The students who had hazed Stan and Ollie now face expulsion, and they form an angry mob determined to run Stan and Ollie out of Oxford. They do not reckon on Paddington, who singlehandedly routs the mob. Paddington looks out the window, and the window frame slips and bumps his head. Stan returns, oblivious to what has happened.

== Cast ==

- Stan Laurel as Stan/Lord Paddington
- Oliver Hardy as Ollie
- Forrester Harvey as Meredith
- Wilfred Lucas as Dean Williams
- Forbes Murray as Banker
- Frank Baker as Dean's Servant
- Eddie Borden as Student Ghost
- Gerald Rogers as Student Johnson
- Charles Hall as Student
- Victor Kendall as Student
- Gerald Fielding as Student
- Peter Cushing as Student

Also seen in the extended version:
- James Finlayson as Mr. Vanderveer, party host
- Anita Garvin as Mrs. Vanderveer, party hostess
- Vivien Oakland as Employment Agent
- Harry Bernard as Policeman

== Production ==
A Chump at Oxford was originally conceived as a streamliner featurette. The completed film ran 42 minutes in length. Roach's distributor, United Artists, rejected the featurette and insisted on a full-length feature film, forcing Roach to add 21 more minutes of action. The added scenes, partially reworking the silent film From Soup to Nuts (1928), show Laurel and Hardy trying to find work at an employment agency, and accepting temporary jobs as maid and butler at a society party. The party becomes a shambles, and the sequence fades out. The next scene fades in where the original storyline began, with Laurel & Hardy as street sweepers.

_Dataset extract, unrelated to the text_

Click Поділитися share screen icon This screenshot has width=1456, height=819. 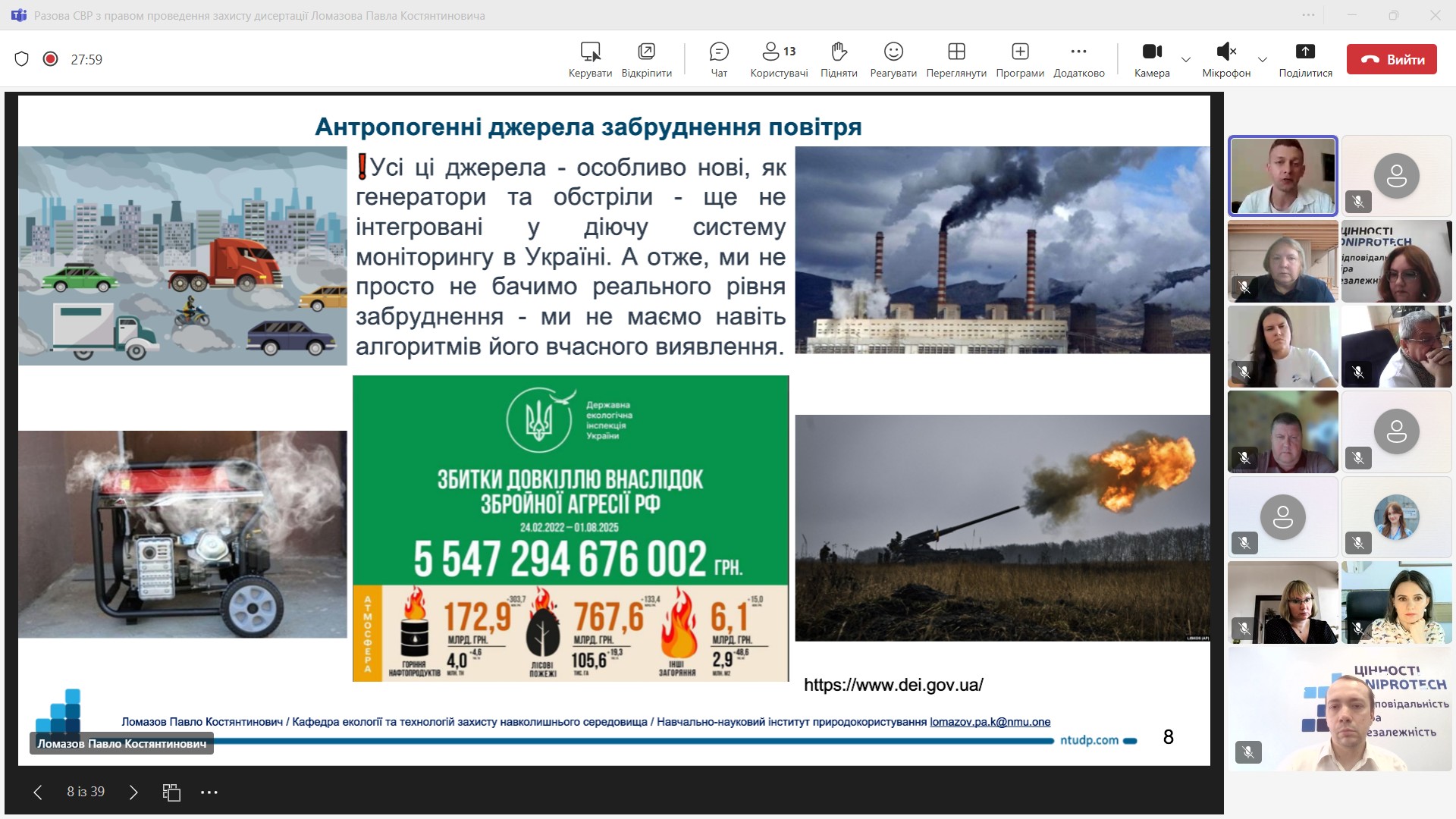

The shorter version was shelved, and the longer version was released to theaters and later to television; this 63-minute print is the version most often seen today. The shorter version was ultimately released to theaters in 1943. A later reissue was further reedited, jumping abruptly from when Stan and Ollie enter the employment agency to when they are sweeping the streets. A 25-minute version created for television distribution is entitled Alter Ego.

As Lord Paddington, Stan Laurel employs an upper-class received pronunciation accent, the only time when he affected a voice different from "Stan" on film.

== Reception ==
In a contemporary review for The New York Times, critic Bosley Crowther wrote:Let's not mince words with custard pies—or what theoretically amounts to the same: The slapstick clowning of Laurel and Hardy in Hal Roach's 'A Chump at Oxford' ... is about as silly and unintelligent as a lecture in double-talk, and also about as funny as clowns can be these days. After all. the secret of slapstick resides in incongruity, and what could be more incongruous than these dead-panned stumblebums—ex-street cleaners in this case—turned loose amid the gray towers and ivy-covered walls of peaceful Oxford? ... The idea is to laugh, not to think. You'll get the idea, all right.

The Hollywood Reporter noted: "Laurel and Hardy are back, not quite at the peak of their two-reeler form in Chump at Oxford but this 63-minute comedy is considerably better than the last half-dozen efforts of the team. [These recent films forced the team to share the footage with romantic subplots.] The boys are given their heads in a story that is entirely about them, and they take it to town in a manner that will unquestionably please their loyal following."

Leonard Maltin wrote, "So-called feature is more like a series of barely related shorts; film is nearly half over before L&H even get to Oxford. Still quite funny, especially when they settle down in the Dean's quarters." Leslie Halliwell gave it two of four stars: "Patchy but endearing Laurel and Hardy romp, starting with an irrelevant two reels about their playing butler and maid, but later including Stan's burlesque impersonation of Lord Paddington."